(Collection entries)
________________

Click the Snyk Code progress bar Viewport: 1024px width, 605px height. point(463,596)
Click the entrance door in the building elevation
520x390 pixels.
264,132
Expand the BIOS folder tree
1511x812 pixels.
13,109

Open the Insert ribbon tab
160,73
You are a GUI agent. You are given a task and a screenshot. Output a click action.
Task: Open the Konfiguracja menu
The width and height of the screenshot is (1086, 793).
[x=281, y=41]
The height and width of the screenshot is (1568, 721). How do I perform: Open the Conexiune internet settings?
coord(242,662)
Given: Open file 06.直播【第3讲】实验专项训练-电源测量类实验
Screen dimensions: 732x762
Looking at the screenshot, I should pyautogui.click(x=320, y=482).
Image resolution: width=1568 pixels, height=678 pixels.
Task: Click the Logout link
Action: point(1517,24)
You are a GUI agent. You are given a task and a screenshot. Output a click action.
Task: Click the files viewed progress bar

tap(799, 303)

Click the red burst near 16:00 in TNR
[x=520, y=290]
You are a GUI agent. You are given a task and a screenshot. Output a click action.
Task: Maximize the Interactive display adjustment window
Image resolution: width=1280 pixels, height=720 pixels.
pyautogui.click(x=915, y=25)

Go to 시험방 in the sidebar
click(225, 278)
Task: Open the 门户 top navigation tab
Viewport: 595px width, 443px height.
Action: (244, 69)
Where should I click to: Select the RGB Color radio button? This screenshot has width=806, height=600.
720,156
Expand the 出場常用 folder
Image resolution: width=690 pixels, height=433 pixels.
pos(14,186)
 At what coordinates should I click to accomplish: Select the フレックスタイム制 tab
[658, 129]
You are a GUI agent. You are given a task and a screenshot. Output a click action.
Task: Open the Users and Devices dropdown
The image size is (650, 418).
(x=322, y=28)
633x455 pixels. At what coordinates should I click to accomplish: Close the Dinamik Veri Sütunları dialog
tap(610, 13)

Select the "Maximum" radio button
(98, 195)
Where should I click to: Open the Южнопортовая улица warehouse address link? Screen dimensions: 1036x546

________________

### Work to complete
Give back, exactly as written, the stretch from the line with "Task: Click the files viewed progress bar" through the line with "Task: Maximize the", and no other lines from the records above.

### Completed exercise
Task: Click the files viewed progress bar

tap(799, 303)

Click the red burst near 16:00 in TNR
[x=520, y=290]
You are a GUI agent. You are given a task and a screenshot. Output a click action.
Task: Maximize the Interactive display adjustment window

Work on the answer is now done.